[webkit-dev] Spam and indexing

Fri Mar 29 09:48:07 PDT 2019

29.03.2019, 19:16, "Alexey Proskuryakov" <ap at webkit.org>:
>> 28 марта 2019 г., в 14:10, Konstantin Tokarev <annulen at yandex.ru> написал(а):
>>
>> 28.03.2019, 23:58, "Alexey Proskuryakov" <ap at webkit.org>:
>>> Hello,
>>>
>>> The robots.txt file that we have on bugs.webkit.org currently allows search engines access to individual bug pages, but not to any bug lists. As a result, search engines and the Internet Archive only index bugs that were filed before robots.txt changes a few years ago, and bugs that are directly linked from webpages elsewhere. These bugs are where most spam content naturally ends up on.
>>>
>>> This is quite wrong, as indexing just a subset of bugs is not beneficial to anyone other than spammers. So we can go in either direction:
>>>
>>> 1. Allow indexers to enumerate bugs, thus indexing all of them.
>>>
>>> Seems reasonable that people should be able to find bugs using search engines.
>>
>> Yes, and it may give better result even than searching bugzilla directly
>>
>>> On the other hand, we'll need to do something to ensure that indexers don't destroy Bugzilla performance,
>>
>> This can be solved by caching
>
> Is this something that other Bugzilla instances do? I'm actually not sure how caching can be meaningfully applied to Bugzilla. One wants to always see the latest updates, and our automation in particular won't be OK with stale data.

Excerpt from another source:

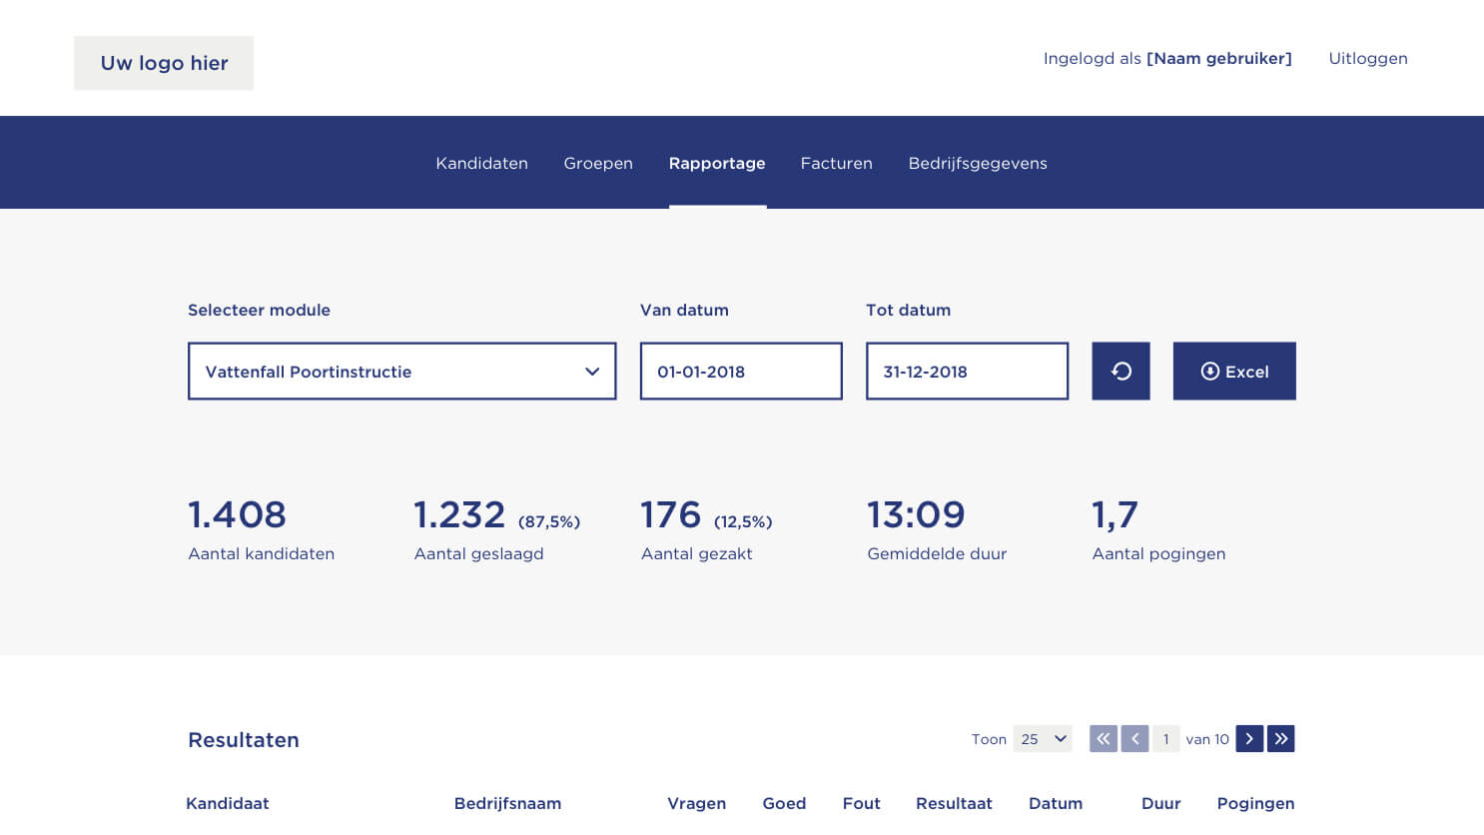This screenshot has height=835, width=1484.
Task: Go to the previous results page
Action: click(x=1134, y=739)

I'm not sure if HTTP-level caching may be used here, but quick search brings this:
https://www.bugzilla.org/releases/5.0.4/release-notes.html#feat_caching_performance

If we can update Bugzilla it should be possible at least to reduce number of database hits when pages
are rendered.

> - Alexey
>
>>> and of course spammers will love having more flexibility.
>>
>> rel="nofollow" on all links in comments should be enough to make spamming useless
>>
>>> 2. Block indexing completely.
>>>
>>> Seems like no one was bothered by lack of indexing on new bugs so far.
>>
>> That's survival bias - if nobody can find relevant bugs, nobody will ever complain
>>
>>> Thoughts?
>>>
>>> For reference, here is the current robots.txt content:
>>>
>>> $ curl https://bugs.webkit.org/robots.txt
>>> User-agent: *
>>> Allow: /index.cgi
>>> Allow: /show_bug.cgi
>>> Disallow: /
>>> Crawl-delay: 20
>>>
>>> - Alexey
>>> - Alexey
>>>
>>> _______________________________________________
>>> webkit-dev mailing list
>>> webkit-dev at lists.webkit.org
>>> https://lists.webkit.org/mailman/listinfo/webkit-dev
>>
>> --
>> Regards,
>> Konstantin

-- 
Regards,
Konstantin